MLOps

TFT를 머신러닝 파이프라인에 통합하기

백악기작은펭귄 2022. 1. 8.

목차

TFT를 머신러닝 파이프라인에 통합하기

앞선 데이터 검증 단계에서 우리는 데이터셋의 피처 별 타입 및 분포부터 문자열 표현과 벡터형 표현까지 피처의 특성을 파악했다. 이는 전처리 단계에서 feature engineering을 정의하는 데에 중요하다.

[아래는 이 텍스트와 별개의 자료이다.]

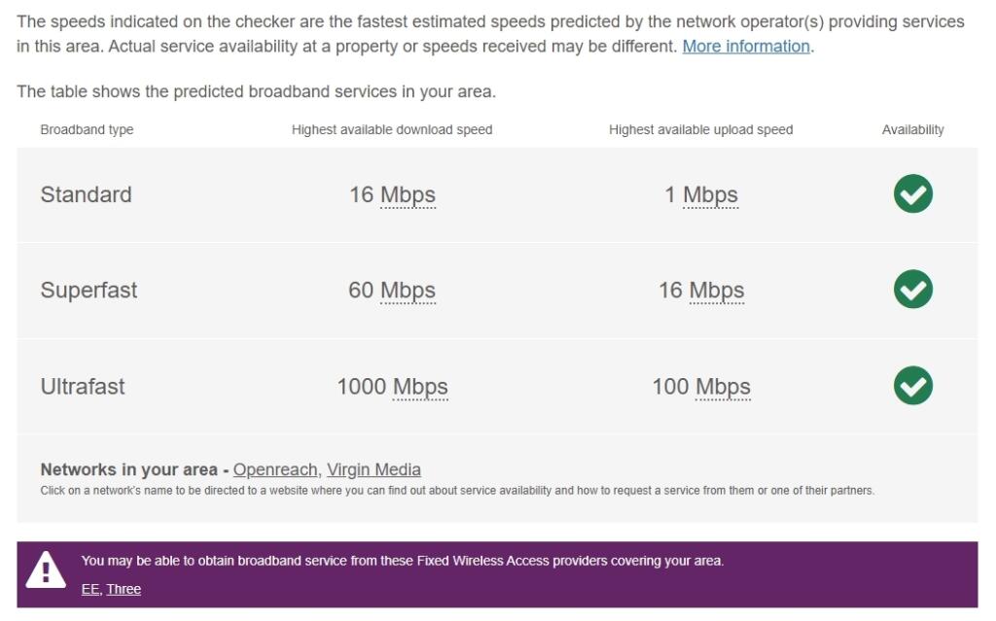Click the Availability column header
Image resolution: width=996 pixels, height=621 pixels.
912,129
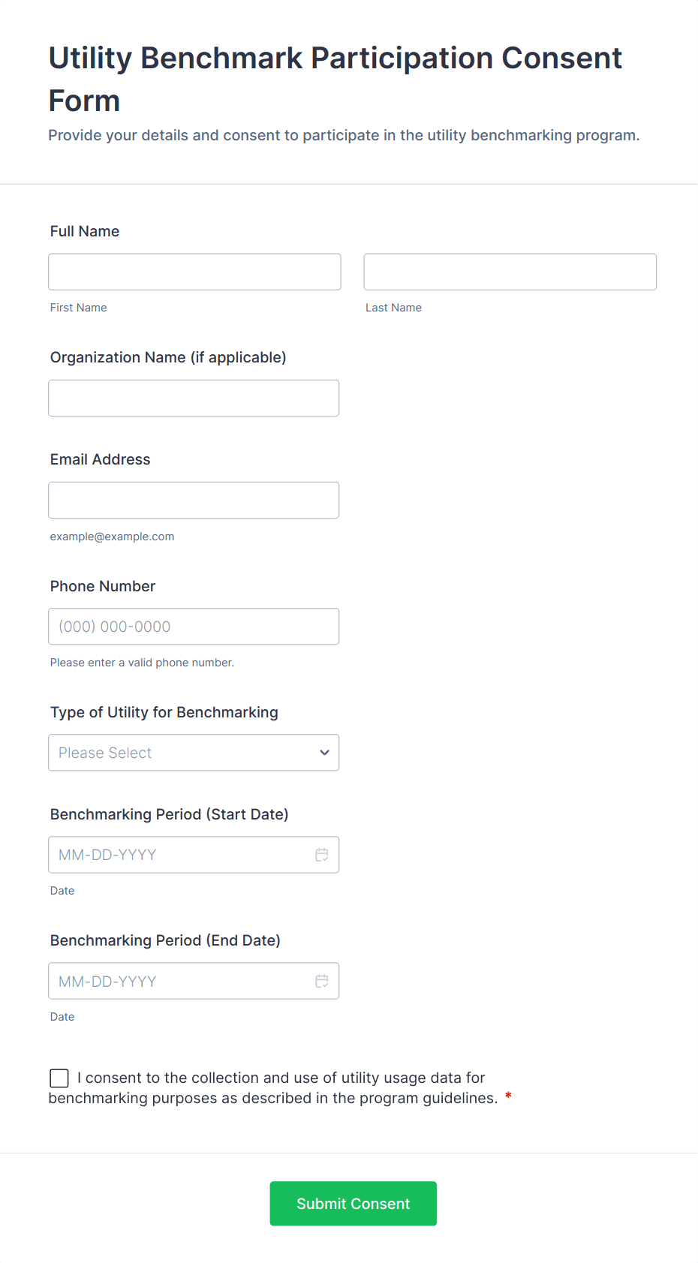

다음 코드에서는 피처를 정의한다. 간편한 처리를 위해 원-핫 인코딩 피처, 버킷 처리 피처, 원시 문자열 표현 세 그룹으로 그룹화하였다.

import tensorflow as tf
import tensorflow_transform as tft

LABEL_KEY = 'consumer_disputed'

# 'feature_name':feature_dimension
ONE_HOT_FEATURES = {
    'product':11,
    'sub+product':45,
    'company_response':5,
    'state':60,
    'issue':90
}

# 'feature_name':bucket_count
BUCKET_FEATURES = {
    'zip_code':10
}

# 'feature_name':non-defined value
TEXT_FEATURES = {
    'consumer_complaint_narrative':None
}

헬퍼 함수

먼저 데이터를 효율적으로 변환하는 몇 가지 헬퍼 함수를 정의하도록 하겠다.

다음 함수는 피처 이름에 접미사(ex. _xf)를 추가하는 함수이다. 접미사를 사용하면 오류가 입력과 출력 중 어디서 발생하는지 구별하는데 도움이 되며, 변환되지 않은 피쳐를 모델이 사용하게 되는 불상사를 미연에 방지할 수 있다.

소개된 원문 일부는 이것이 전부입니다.